Родимцев поднял голову, собираясь сказать что-то соленое в адрес фашистских летчиков, и увидел, как от черного чрева бомбардировщика отделились бомбы. Вначале показались черными горошинами, через секунду какими-то сплющенными арбузами, издающими визг, леденящий душу. Адъютант подхватил генерала и буквально втолкнул в свежевырытый окоп. Туда же плюхнулся Самчук. И вовремя. Раздался один, второй, потом третий оглушительные взрывы. Дрогнула земля. Шум, звон, треск. В шатающейся полутьме закачались яблони. Еще взрыв, и снова ненадежное убежище заплясало, заходило ходуном.

И вдруг стало так тихо, как только бывает после бомбежки. Лишь гул удаляющихся самолетов на низкой ноте висел в зловещей тишине. Все уже пришли в себя, а генерал озабоченно молчал, пытаясь осмыслить случившееся. Его мучил вопрос: откуда противник узнал расположение только что развернутого командного пункта? А то, что узнал, сомневаться не приходилось. Здесь что-то не так…

— Вот подлецы, на второй заход идут, — послышался голос адъютанта.

— Будем надеяться, на последний, — пробасил в ответ Самчук.

На этот раз фашистские стервятники были встречены огнем наших зенитчиков. Ударили счетверенные пулеметы, захлопали зенитные орудия. Лоскут голубого неба, висевший над входом в блиндаж, прочертила черная полоса: один гитлеровский «ас» отвоевался.

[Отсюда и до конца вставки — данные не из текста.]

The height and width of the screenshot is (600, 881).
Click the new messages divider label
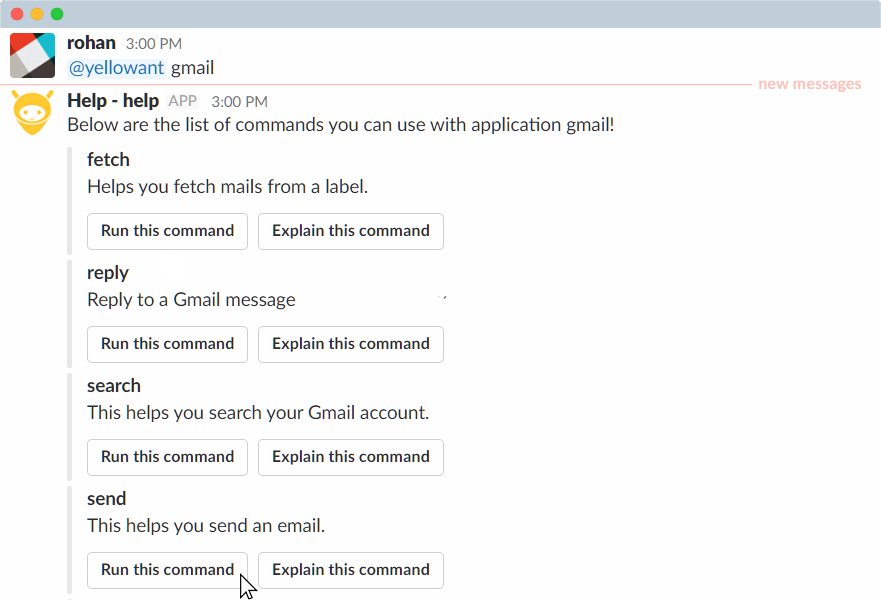pyautogui.click(x=810, y=84)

Но вот опять земля под ногами качнулась, взрывная волна бросила укрывшихся в траншее на стенку, рухнула крыша дома. Пыль, дым, гарь наполнили траншею. Стало трудно дышать, резало глаза.

Наконец немцы улетели. Все выскочили из убежища. Генерала продолжал мучить вопрос, что произошло со штабом, с офицерами штаба, связистами, с хозяйкой и ее девочками? Все ли живы? Скорее к ним. Пробежав метров двадцать, Родимцев увидел коня Буяна, на котором недавно катались дочки хозяйки. Конь, бедолага, лежа на боку, судорожно бил ногами, а из головы хлестала кровь. Рядом с ним распластался обгорелый коновод Леня Федорченко. В руках его запуталась уздечка: видимо, хотел освободить лошадь от привязи.

Адъютант взял руку коновода:

— Пульса нет. — Он снял дрожащей рукой фуражку. Та не удержалась, выпала из рук, покатилась по земле.

— Ты чего, возьми себя в руки, — одернул Родимцев.

Шевченко молча показывал взглядом за спину генерала. Родимцев обернулся. От дома шла хозяйка дома, бережно неся на руках всю в крови свою Варюху. Голос матери, хриплый и безумный, еще долго стоял в ушах генерала.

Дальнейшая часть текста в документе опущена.